An NPRM on the incentive auction and low-power TV will be circulated to the FCC commissioners’ offices next week, LPTV Spectrum Rights Coalition Director Mike Gravino told us Friday. The information came from Media Bureau Chief Bill Lake, Gravino said. The FCC and bureau declined to comment. Lake said the NPRM was in the works at April’s NAB Show. Auction-related NPRMs on Part-15 unlicensed spectrum, wireless mics and aggregate interference will go on circulation at the same time, Gravino said.

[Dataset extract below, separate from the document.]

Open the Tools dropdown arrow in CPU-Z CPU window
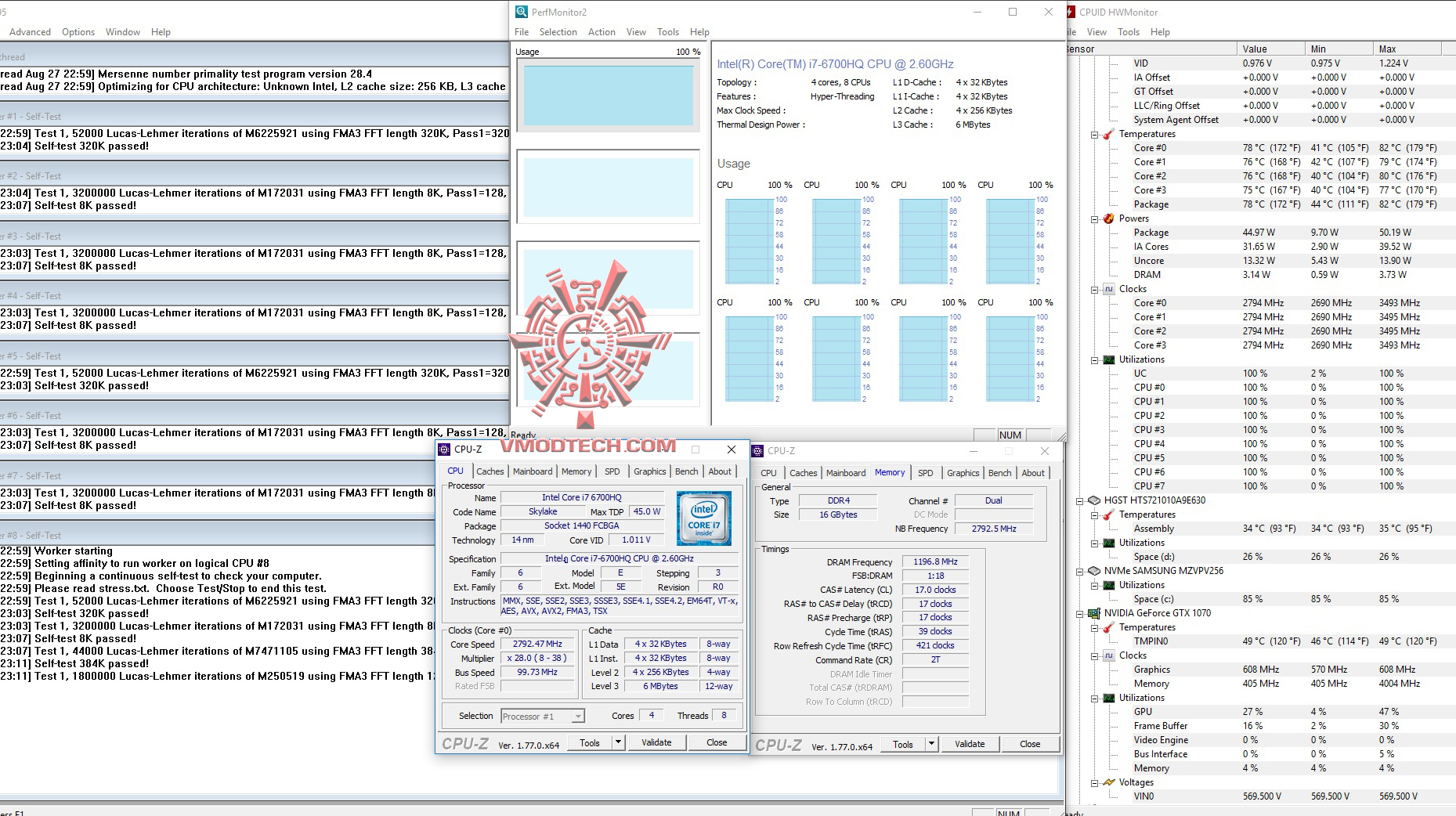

After the LPTV notice, the commission will also hold a LEARN (Learn Everything About Reverse-Auctions Now) session on the impact of the auction on LPTV, Gravino said the bureau told him. “While the exact date is not available, we anticipate this important event to be held in October or November 2014,” Gravino said in an email to coalition members (http://bit.ly/1xml6Mb). “We are glad the FCC has stepped up and is now giving LPTV their full attention for our very important rule making.” Though Fletcher Heald LPTV attorney Peter Tannenwald said it’s good that the FCC is moving quickly to address LPTV issues, he said the timing might also make the rulemaking more difficult, since many details of the auction still remain unclear. The LPTV rulemaking will include the issue of construction permits (CD Sept 5 p8), LPTV channel sharing, and how the commission will handle displacement filings, Gravino said. The Wireless Internet Service Providers Association, which had opposed an extension for LPTV CPs, “looks forward to participating in the Commission’s proceeding so that important issues about the rights of LPTV permittees and licensees can be fully considered in advance of the incentive auction,” said Vice President Alex Phillips.
The FCC will likely issue a blanket extension of construction permit deadlines for LPTV stations, several attorneys who represent such stations said in interviews Thursday. The reply comment period for a petition from Advanced Television Broadcasting Alliance requesting such an extension ended Friday (CD Sept 4 p13). All commenters in docket 03-185 supported such an extension, except the Wireless Internet Service Providers Association, which didn’t respond to our request for comment.